Good morning, this is Paul Donovan, Chief Economist at UBS Global Wealth Management. It's 7 o'clock in the morning London time on Monday the 5th of January. A key political economic theme, at least for the start of this year, seems likely to be the question of affordability.
Over the past couple of weeks, the US administration has retreated significantly on issues like tariffs on the imports of Italian pasta and tariffs on the imports of furniture. The suggested aggressive tariffs on pasta would almost certainly have caused a jump in consumer prices. And while pasta is not a huge part of the consumer basket, it is a visible part and could therefore potentially contribute to the consumer narrative of affordability.
Furniture prices are generally less visible to consumers, and there was also some evidence of front-running furniture purchases in anticipation of the 2024 tariffs, at least in Democrat-leaning areas of the country. Nonetheless, prices fell at a consumer level in the last two years of the Biden administration, and they're now rising quite a lot more than is usual. So again, the narrative around furniture tariffs seems to have become important.
The point with this is that if the perception of affordability is likely to dictate future administration policy, investors need to become a little less focused on the actual data of consumer price inflation and more about what is actually agitating the electorate. One consideration, if questions of affordability start to influence tariff policy, is what the fiscal consequences of that might be. Reducing tariffs is a fiscal stimulus, and delaying tariffs is a delayed fiscal tightening in the states, which has some marginal growth implications, of course.
It's also important in its implications for the size of the US fiscal deficit. This may also be a consideration from the recent US action in Venezuela. While it is not clear what, if anything, is meant by statements that the US will run Venezuela, military adventures cost money.
That might be the most significant consequence of the weekend's activities. Social media warriors may get excited about other geopolitical threats, but these are likely to be less of a focus in financial markets.
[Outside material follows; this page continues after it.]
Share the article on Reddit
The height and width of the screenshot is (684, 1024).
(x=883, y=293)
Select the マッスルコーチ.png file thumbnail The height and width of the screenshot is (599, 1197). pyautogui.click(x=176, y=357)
The oil market is the main way that Venezuela interacts with the global economy, but again the impact here is likely to be muted, at least in a macroeconomic sense, over any forecastable time horizon.
The data calendar gets off to a fairly quiet start overall. There is a consumer credit data series from the UK for November, which includes mortgage lending figures. The UK consumer has not been inclined to leverage their balance sheet too much of late, and has indeed had a tendency to increase savings modestly over the course of the past year, as real incomes have generally tended to improve.
However, the state of the housing market is something that attracts a certain amount of interest, so the mortgage lending numbers might be something that attracts investor attention. The United States is only offering some business sentiment opinion poll data for December. According to this poll, US manufacturing has been in a continuous state of decline since the first quarter of this year.
In fact, US manufacturing output has increased notably since the first quarter of this year. That's all for today. Have a good day.